Comp 515—Advanced Compilation for High Performance Computers
Syllabus
Prof. Ken Kennedy
Spring 2006
Introduction
Parallel and vector architectures. The problem of parallel programming. Bernstein's conditions and the role of dependence. Compilation for parallel machines and automatic detection of parallelism.
Dependence Theory
Fundamentals of dependence, dependence in loops, types of dependences. Direction vectors and distance vectors. Fundamental theorem of parallelization.
Dependence Testing
Testing for dependence: separable, gcd and Banerjee tests. Exact dependence testing. Construction of direction and distance vectors.
Preliminary Transformations
Loop normalization, scalar data flow analysis, induction variable substitution, scalar renaming.
Fine-Grain Parallel Code Generation
Loop distribution and its safety. The Kuck vectorization principle. The layered vector code-generation algorithm and its complexity. Loop interchange.
Coarse-Grain Parallel Code Generation
Loop Interchange. Loop Skewing. Scalar and array expansion. Forward substitution. Alignment. Code replication. Array renaming. Node splitting. Pattern recognition. Threshold analysis. Symbolic dependence tests. Parallel code generation and its problems.
Control Dependence
Types of branches. If conversion. Control dependence. Program dependence graph.
Memory Hierarchy Management
The use of dependence in scalar register allocation and management of the cache memory hierarchy. Topics include scalar replacement, unroll-and-jam, loop alignment, cache blocking, and prefetching.
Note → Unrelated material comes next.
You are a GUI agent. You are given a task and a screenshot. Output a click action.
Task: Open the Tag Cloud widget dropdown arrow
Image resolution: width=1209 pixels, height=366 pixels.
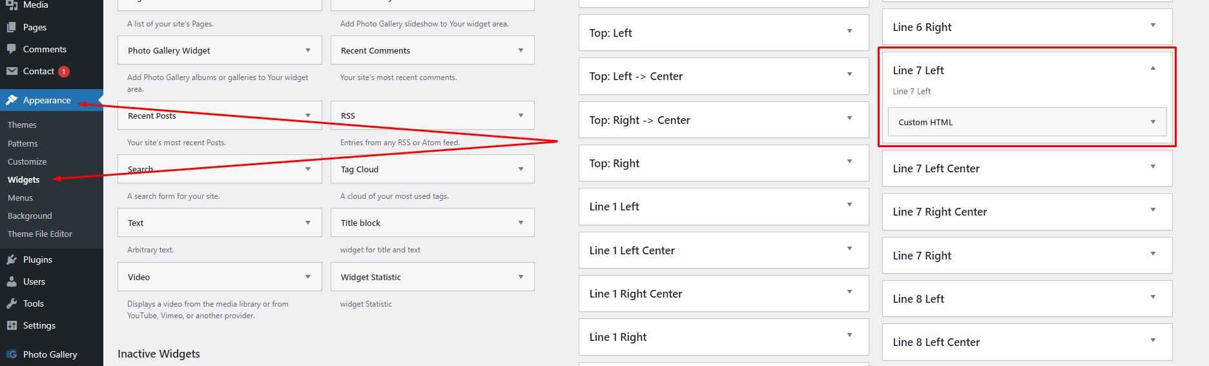pyautogui.click(x=521, y=169)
Scheduling for Superscalar and Parallel Machines Machines
Role of dependence. List Scheduling. Software Pipelining. Work scheduling for parallel systems. Guided Self-Scheduling
Interprocedural Analysis and Optimization
Side effect analysis, constant propagation and alias analysis. Flow-insensitive and flow-sensitive problems. Side effects to arrays. Inline substitution, linkage tailoring and procedure cloning. Management of interprocedural analysis and optimization.
Compilation of Other Languages.
C, Verilog, Fortran 90, HPF.
Text
Allen and Kennedy, Optimizing Compilers for Modern Architectures, Morgan-Kaufmann, Second Printing, 2005.
References
Banerjee, Dependence Analysis, Kluwer Academic Publishers.
Wolfe, High Performance Compilers for Parallel Computing, Addison-Wesley, 1996.
Wolfe, Optimizing Supercompilers for Supercomputers, MIT Press.
Zima and Chapman, Supercompilers for Parallel and Vector Computers, ACM Press.
Course Requirements
Class Presentations (50%). Each student will be required to present at least one course topic and participate in the discussions of presentations by others.
Oral Examination (50%). There will be a final oral exam.